# phase converter for 3 phase 5-HP Delta table saw



## lazyborn1 (Jul 5, 2009)

Has anyone here used a phase converter?

I have a 3-phase, 5-hp delta 10" table saw. I am thinking of buying a phase converter so that I can run the table saw in my home workshop (single phase). I hope someone can give me some advise on this topic, including the set-up and type of converter (brand name).

-Thanks


----------



## toddc (Mar 6, 2007)

I don't use phase converters but I have friends that do. The most recommended is a rotary phase converter. It runs off of single phase and generates the third leg of electricity to create three phase.

They work well but get an electrician for the hook-up.

An electrician will also be able to give you some good advice on getting one.


----------



## roman (Sep 28, 2007)

I have a rotary phase converter that can handle up to 15 HP, meaning I can run up to 3 tools at a time. I think you also need a transformer too, as the voltage on 3 phase is generally 550/560.

I spent around 6K for both units plus labour. I had a master electrician hook mine up.

It would be less $$$$ to change over the motor and switch!


----------



## Karson (May 9, 2006)

I own 2 phase converters, but only use one. it's a 5 - 7.5 HP version. It's an electronic version that kicks in the Third phase to start the motor (tablesaw.) and then drops off.

The saw then continues to run on 2 phase current, (220 Volts, really single phase on 2 wires). I've run this setup for about 25 years. So essentially you only get 2/3 of the rated HP of the motor.

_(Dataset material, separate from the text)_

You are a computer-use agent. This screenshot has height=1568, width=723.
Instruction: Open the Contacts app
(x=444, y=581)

It was first hooked up to planer that has a 5hp motor. I bought a new looking motor for $5.00 and figured that would be a lot cheaper that a new 5 hp motor.

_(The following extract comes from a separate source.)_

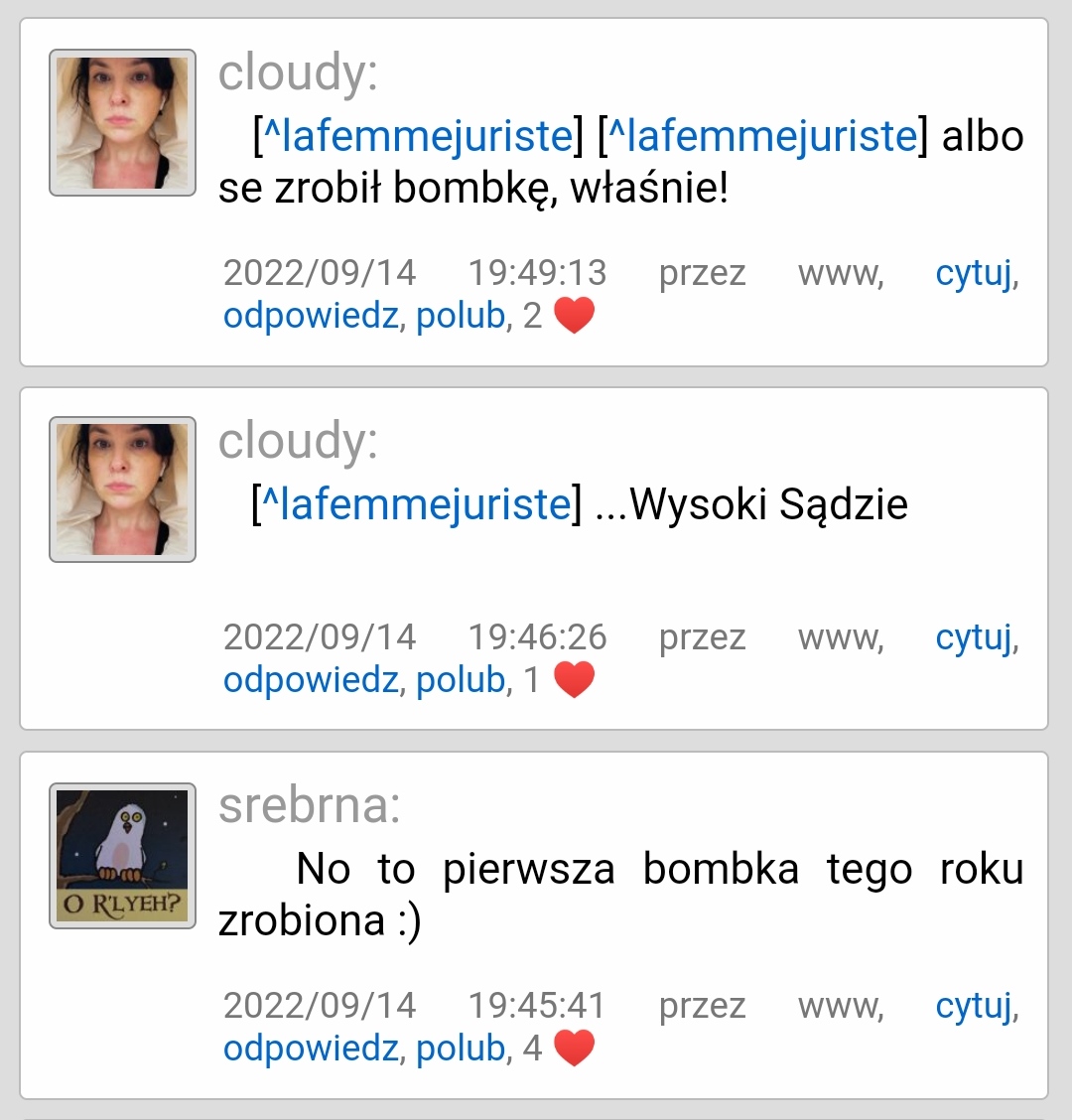This screenshot has width=1072, height=1120.
Task: Open cloudy's avatar on the bombkę post
Action: (x=122, y=123)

I bought mine on eBay for $70.00 - $120.00. I don't remember the price.

I'm happy with the way it works. I burnt an earlier one out when the cord was laying in some wet sawdust and when I turned the saw on the power shorted out.

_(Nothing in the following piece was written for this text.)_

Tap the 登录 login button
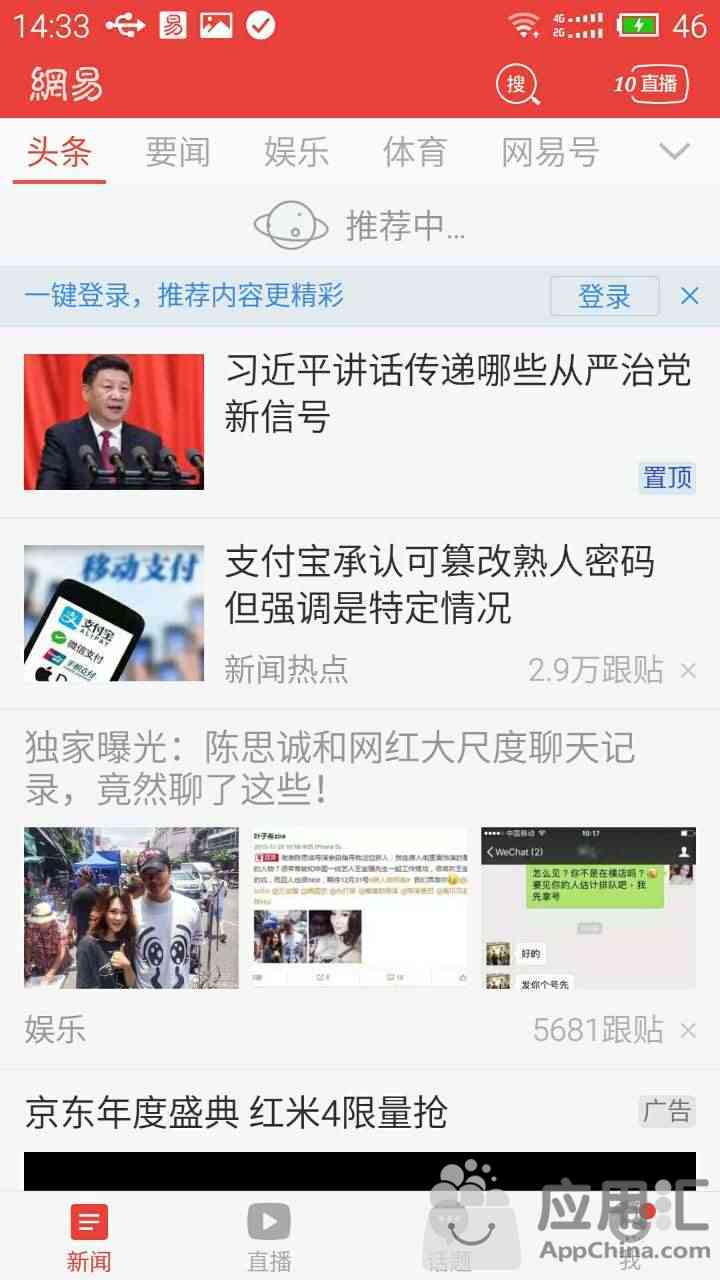 pyautogui.click(x=604, y=296)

I hooked everything up myself. To reverse the motor you change any two of the three wires. So if your saw runs backward, you just reverse two of the leads.

On my magnetic switch on the saw the two hot wires are going through the coil contacts and the M line (manufactured power) goes through the switch.

I've been looking at making a rotary converter but haven't been able to pick up 10 HP 3 phase motor to make one. I had my eyes on one but the junk yard scrapped it before I grabbed it.

Chuck Bender a LJ'er uses a rotary version in his shop.


----------



## Karson (May 9, 2006)

My saw is 220 volts so I don't use a transformer like Romas states.


----------



## GaryK (Jun 25, 2007)

I use a Phase-A-Matic on my 2HP vertical mill. I have used it for going on 12 years now with no problem.

Here's the model for a 5HP one for $325:

http://www.drillspot.com/products/42118/Phase-A-Matic_PAM-900HD_Static_Phase_Converter


----------



## toddc (Mar 6, 2007)

I did not get to finish my thought earlier because I got called off to breakfast.

Anyway, an electrician would be able to give you advice specific to your needs. The other guys are right in that you will only need a certain size for running just your tablesaw. But there are other things to consider such as hooking it up. As a remodeling contractor I suggest an electrician.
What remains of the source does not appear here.